> **Document extract**
---+---
# Data Exploration for Object Detection

This notebook explores the dataset for object detection model training.

In [None]:
# Import libraries
import numpy as np
import pandas as pd
import matplotlib.pyplot as plt
import seaborn as sns
import cv2
from pathlib import Path
import json
from collections import Counter
import warnings
warnings.filterwarnings('ignore')

# Set style
plt.style.use('seaborn-v0_8-darkgrid')
sns.set_palette('husl')

print('Libraries imported successfully')

In [None]:
# Configuration
DATA_DIR = Path('../data')
ANNOTATIONS_DIR = DATA_DIR / 'annotations'
IMAGES_DIR = DATA_DIR / 'raw'

# Check directories
print(f"Data directory exists: {DATA_DIR.exists()}")
print(f"Annotations directory exists: {ANNOTATIONS_DIR.exists()}")
---+---
> **Data excerpt**
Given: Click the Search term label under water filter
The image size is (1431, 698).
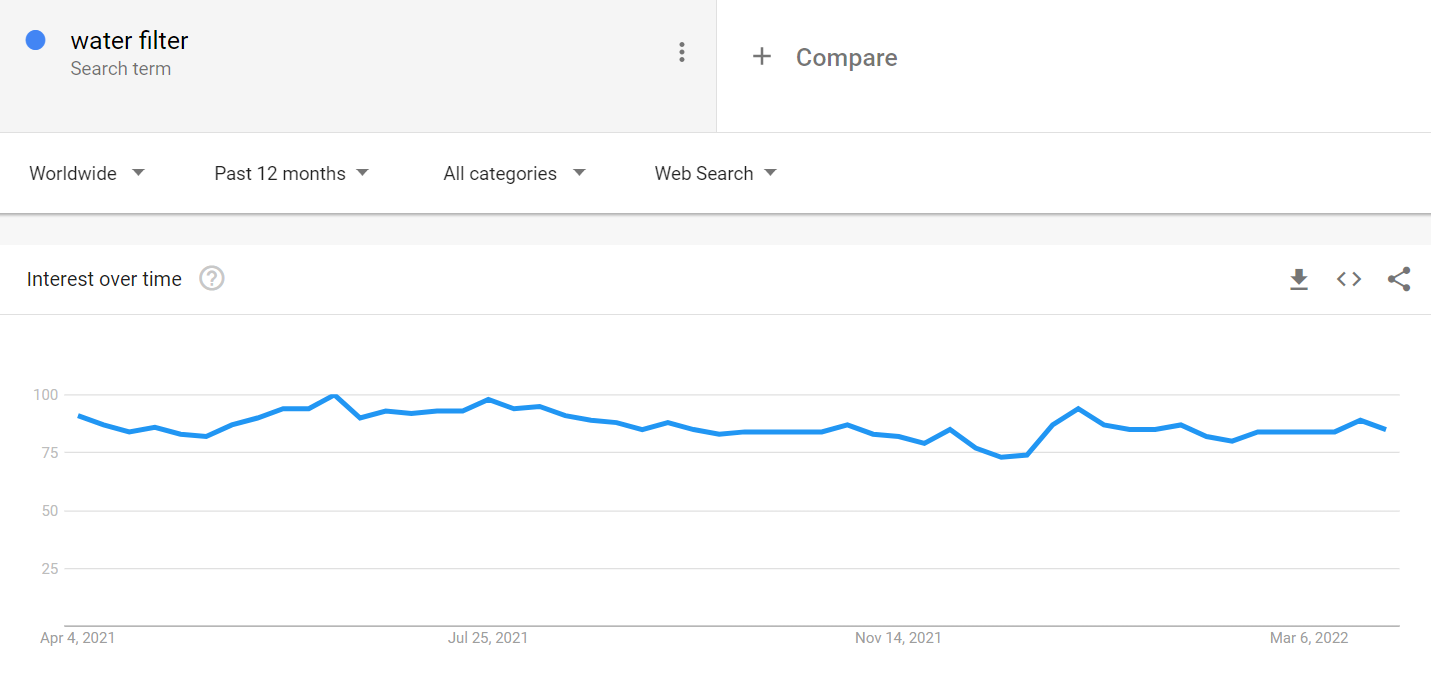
---+---
> **Stated task A**
Transcribe the object detection notebook between "This notebook explores" and "warnings.filterwarnings('ignore')", inclusive.
> **Stated task B**
Write the next portion of the object detection notebook, starting after its final line.
The data come from a source separate from the object detection notebook.

> **Right answer A**
This notebook explores the dataset for object detection model training.

In [None]:
# Import libraries
import numpy as np
import pandas as pd
import matplotlib.pyplot as plt
import seaborn as sns
import cv2
from pathlib import Path
import json
from collections import Counter
import warnings
warnings.filterwarnings('ignore')

> **Right answer B**
print(f"Images directory exists: {IMAGES_DIR.exists()}")

## Load Annotations

In [None]:
# Load COCO-style annotations
def load_coco_annotations(annotation_file):
    with open(annotation_file, 'r') as f:
        annotations = json.load(f)
    return annotations

# Example loading
# annotations = load_coco_annotations(ANNOTATIONS_DIR / 'train.json')
# print(f"Loaded {len(annotations['images'])} images")
# print(f"Loaded {len(annotations['annotations'])} annotations")
# print(f"Number of categories: {len(annotations['categories'])}")

## Dataset Statistics

In [None]:
# Generate sample dataset statistics
np.random.seed(42)

# Simulate dataset
num_images = 1000
num_classes = 20
class_names = [f'class_{i}' for i in range(num_classes)]

# Generate random annotations
annotations_data = []
for img_id in range(num_images):
    num_objects = np.random.randint(1, 10)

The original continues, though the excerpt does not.